RESULTS FOREIGN POLICY
I also was interested in tracking searches for politicians, so put in Bush, Obama, McCain and, again, Paris Hilton (who you can tell gets a little bit of a bump recently due to the McCain campaign ad criticizing Obama.) There is a huge spike for Bush around the 2004 election, which is also the first time we see an uptick for Obama, likely due to his speech at the Democratic convention that year. Obama’s recent rise in searches is also quite significant.
Finally, I wanted to compare newspapers to blogs, which was inspired by Hal’s post. However, I did it a bit differently than Hal, since I thought it might be more useful to compare specific media sources in the US. I chose two newspapers and three blogs/bloggers–the New York Times, Washington Post, Daily Kos, Huffington Post and Andrew Sullivan. In this analysis, it is clear that searches for online versions of newspapers blow bloggers out of the water.
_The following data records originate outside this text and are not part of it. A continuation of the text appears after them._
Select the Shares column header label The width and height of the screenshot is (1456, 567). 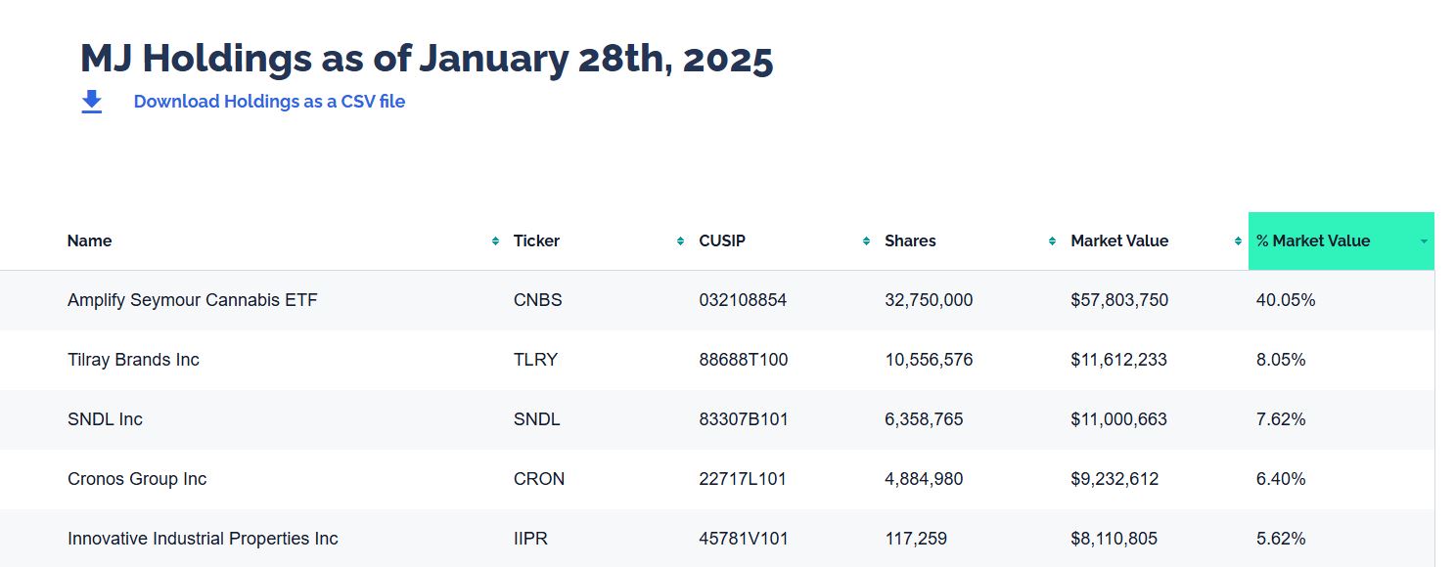coord(910,241)
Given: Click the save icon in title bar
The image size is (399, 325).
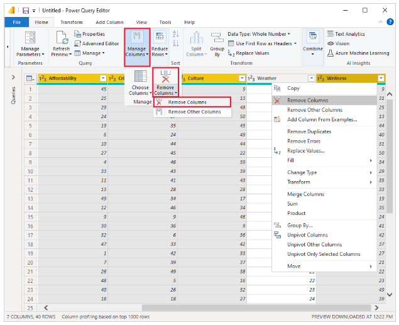Looking at the screenshot, I should tap(26, 11).
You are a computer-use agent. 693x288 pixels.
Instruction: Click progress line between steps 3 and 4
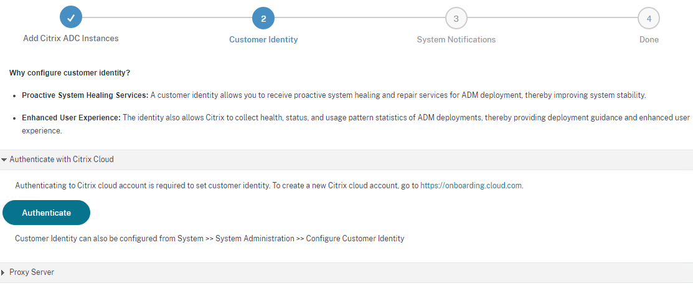coord(552,18)
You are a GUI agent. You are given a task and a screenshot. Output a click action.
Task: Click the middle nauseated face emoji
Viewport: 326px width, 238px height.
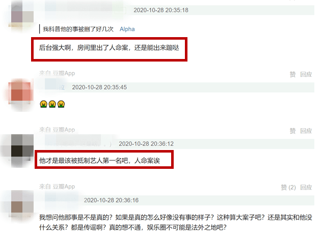52,104
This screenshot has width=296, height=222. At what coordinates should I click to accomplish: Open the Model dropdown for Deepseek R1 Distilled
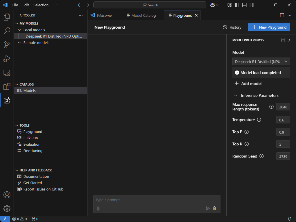click(x=261, y=61)
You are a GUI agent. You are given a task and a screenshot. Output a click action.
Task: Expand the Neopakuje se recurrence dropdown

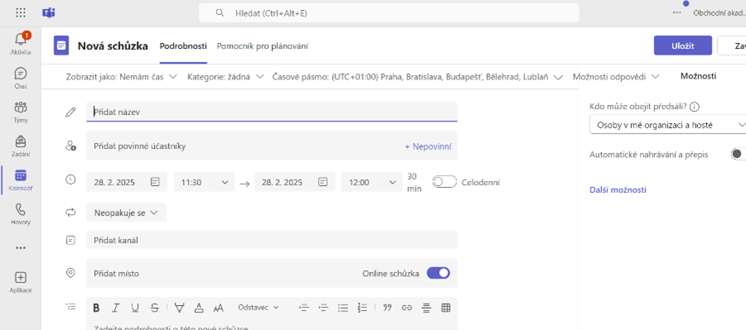pos(127,213)
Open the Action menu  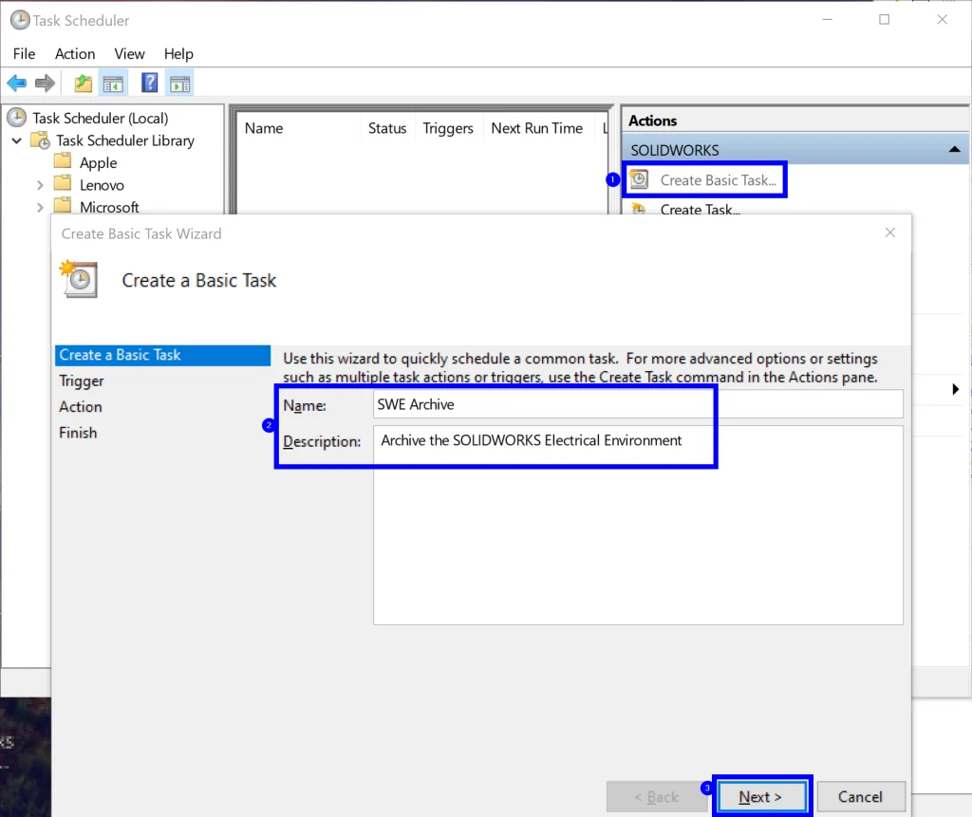click(x=75, y=54)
It is also apparent that bloggers and newspapers tend to attract extra eyeballs around similar news cycles–for example you’ll notice an uptick in coverage around US national elections in October/November 2004 and 2006.
RESULTS NEWS SOURCES
These are the type of ideas we also want to explore with Berkman’s MediaCloud project. By grabbing RSS feeds from hundreds of newspapers, blogs and email lists, time stamping each story and then tagging it with keywords, we’ll have a huge, searchable data set to start answering questions around meme tracking, agenda setting in mainstream media, and the impact of blogs and other online media in repressive regimes–among many other topics. Research this fall will likely be on the computer science side of the tool, but eventually we expect to have all the data freely available on the web so that any researcher can use it–just like Google has done with Insight (although even more data would be nice)!